STATED PROBLEM: Copy out the following material line for line, changing nothing.

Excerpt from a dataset

===

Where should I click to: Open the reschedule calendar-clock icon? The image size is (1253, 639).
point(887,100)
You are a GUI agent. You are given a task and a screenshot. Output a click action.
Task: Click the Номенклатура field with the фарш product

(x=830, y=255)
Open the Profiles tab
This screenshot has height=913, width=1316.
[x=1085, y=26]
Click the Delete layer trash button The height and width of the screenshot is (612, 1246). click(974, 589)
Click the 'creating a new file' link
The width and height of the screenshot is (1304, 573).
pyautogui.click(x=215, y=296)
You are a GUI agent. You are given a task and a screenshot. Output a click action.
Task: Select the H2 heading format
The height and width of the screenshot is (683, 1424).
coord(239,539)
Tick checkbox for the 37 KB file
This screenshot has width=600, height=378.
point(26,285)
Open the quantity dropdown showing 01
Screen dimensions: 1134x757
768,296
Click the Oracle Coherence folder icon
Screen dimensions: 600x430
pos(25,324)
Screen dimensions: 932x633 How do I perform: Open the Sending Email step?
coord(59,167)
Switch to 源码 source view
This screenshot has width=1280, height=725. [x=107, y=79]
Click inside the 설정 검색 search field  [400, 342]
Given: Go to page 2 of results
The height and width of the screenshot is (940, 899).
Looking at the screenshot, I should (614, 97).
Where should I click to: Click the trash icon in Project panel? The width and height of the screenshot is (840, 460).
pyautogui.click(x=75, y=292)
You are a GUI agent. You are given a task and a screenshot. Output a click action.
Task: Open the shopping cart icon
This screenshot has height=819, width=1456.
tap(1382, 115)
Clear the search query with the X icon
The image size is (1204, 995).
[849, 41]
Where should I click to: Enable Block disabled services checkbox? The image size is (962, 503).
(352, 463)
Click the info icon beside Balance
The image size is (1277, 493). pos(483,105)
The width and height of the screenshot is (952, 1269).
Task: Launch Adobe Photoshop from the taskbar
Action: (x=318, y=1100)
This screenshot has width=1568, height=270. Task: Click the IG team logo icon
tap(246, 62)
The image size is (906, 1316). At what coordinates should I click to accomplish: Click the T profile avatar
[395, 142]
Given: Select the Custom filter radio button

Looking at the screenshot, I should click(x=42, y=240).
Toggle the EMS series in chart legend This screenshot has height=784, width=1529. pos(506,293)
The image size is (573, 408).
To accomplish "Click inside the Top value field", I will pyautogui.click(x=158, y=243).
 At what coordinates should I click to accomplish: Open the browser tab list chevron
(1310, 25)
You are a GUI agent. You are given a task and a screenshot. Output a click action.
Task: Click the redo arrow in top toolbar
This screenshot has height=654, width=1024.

===

SOLUTION TO THE PROBLEM:
Where should I click to: Open the reschedule calendar-clock icon? The image size is (1253, 639).
point(887,100)
You are a GUI agent. You are given a task and a screenshot. Output a click action.
Task: Click the Номенклатура field with the фарш product

(x=830, y=255)
Open the Profiles tab
This screenshot has height=913, width=1316.
[x=1085, y=26]
Click the Delete layer trash button The height and width of the screenshot is (612, 1246). click(974, 589)
Click the 'creating a new file' link
The width and height of the screenshot is (1304, 573).
pyautogui.click(x=215, y=296)
You are a GUI agent. You are given a task and a screenshot. Output a click action.
Task: Select the H2 heading format
The height and width of the screenshot is (683, 1424).
coord(239,539)
Tick checkbox for the 37 KB file
This screenshot has width=600, height=378.
point(26,285)
Open the quantity dropdown showing 01
Screen dimensions: 1134x757
768,296
Click the Oracle Coherence folder icon
Screen dimensions: 600x430
pos(25,324)
Screen dimensions: 932x633 How do I perform: Open the Sending Email step?
coord(59,167)
Switch to 源码 source view
This screenshot has width=1280, height=725. [x=107, y=79]
Click inside the 설정 검색 search field  [400, 342]
Given: Go to page 2 of results
The height and width of the screenshot is (940, 899).
Looking at the screenshot, I should (614, 97).
Where should I click to: Click the trash icon in Project panel? The width and height of the screenshot is (840, 460).
pyautogui.click(x=75, y=292)
You are a GUI agent. You are given a task and a screenshot. Output a click action.
Task: Open the shopping cart icon
This screenshot has height=819, width=1456.
tap(1382, 115)
Clear the search query with the X icon
The image size is (1204, 995).
[849, 41]
Where should I click to: Enable Block disabled services checkbox? The image size is (962, 503).
(352, 463)
Click the info icon beside Balance
The image size is (1277, 493). pos(483,105)
The width and height of the screenshot is (952, 1269).
Task: Launch Adobe Photoshop from the taskbar
Action: (x=318, y=1100)
This screenshot has width=1568, height=270. Task: Click the IG team logo icon
tap(246, 62)
The image size is (906, 1316). At what coordinates should I click to accomplish: Click the T profile avatar
[395, 142]
Given: Select the Custom filter radio button

Looking at the screenshot, I should click(x=42, y=240).
Toggle the EMS series in chart legend This screenshot has height=784, width=1529. pos(506,293)
The image size is (573, 408).
To accomplish "Click inside the Top value field", I will pyautogui.click(x=158, y=243).
 At what coordinates should I click to accomplish: Open the browser tab list chevron
(1310, 25)
You are a GUI agent. You are given a task and a screenshot. Output a click action.
Task: Click the redo arrow in top toolbar
This screenshot has height=654, width=1024.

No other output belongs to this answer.